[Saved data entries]
########################################
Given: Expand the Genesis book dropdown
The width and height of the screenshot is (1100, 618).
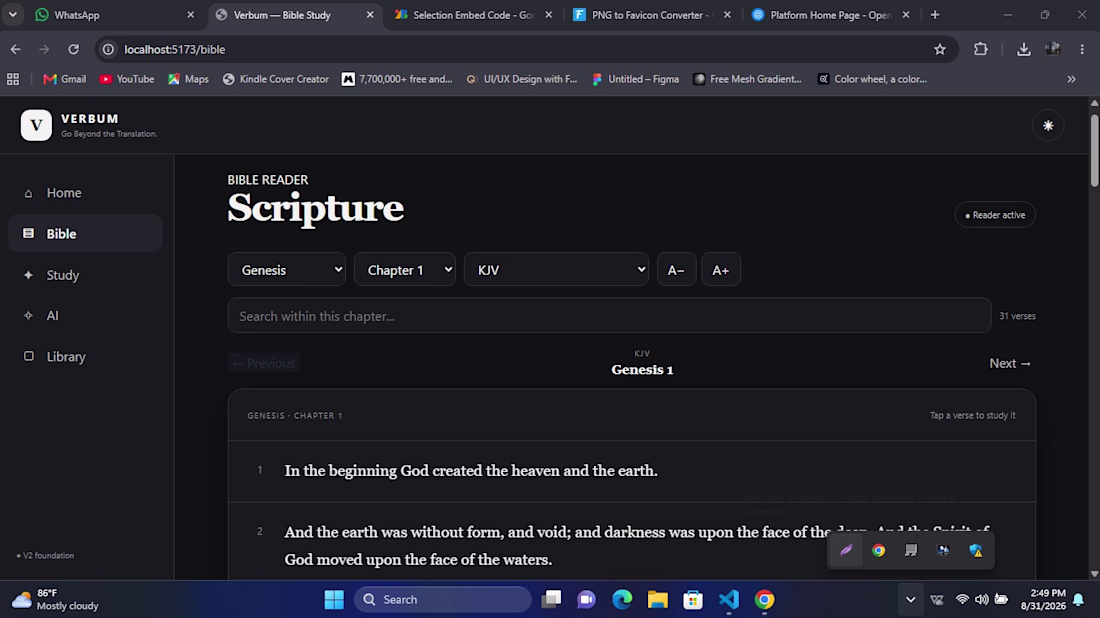Looking at the screenshot, I should tap(287, 269).
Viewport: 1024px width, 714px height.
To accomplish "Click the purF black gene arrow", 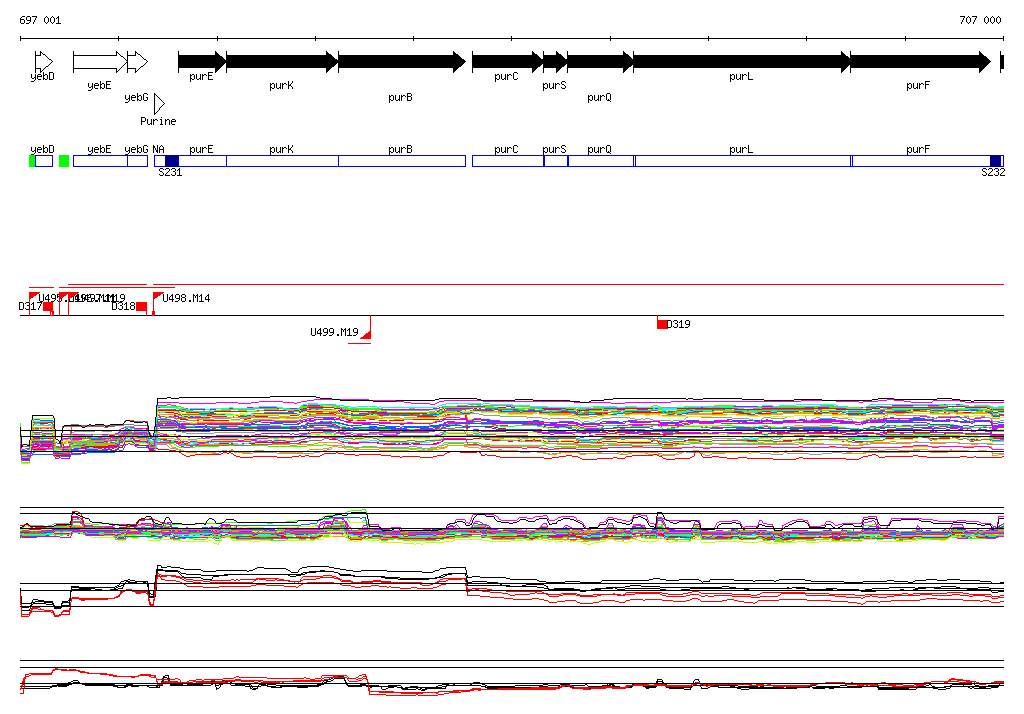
########################################
> [About this exercise] Each record must be quoted in full and exactly. Do not include the pictures.

> [Answer]
Given: Expand the Genesis book dropdown
The width and height of the screenshot is (1100, 618).
Looking at the screenshot, I should tap(287, 269).
Viewport: 1024px width, 714px height.
To accomplish "Click the purF black gene arrow", 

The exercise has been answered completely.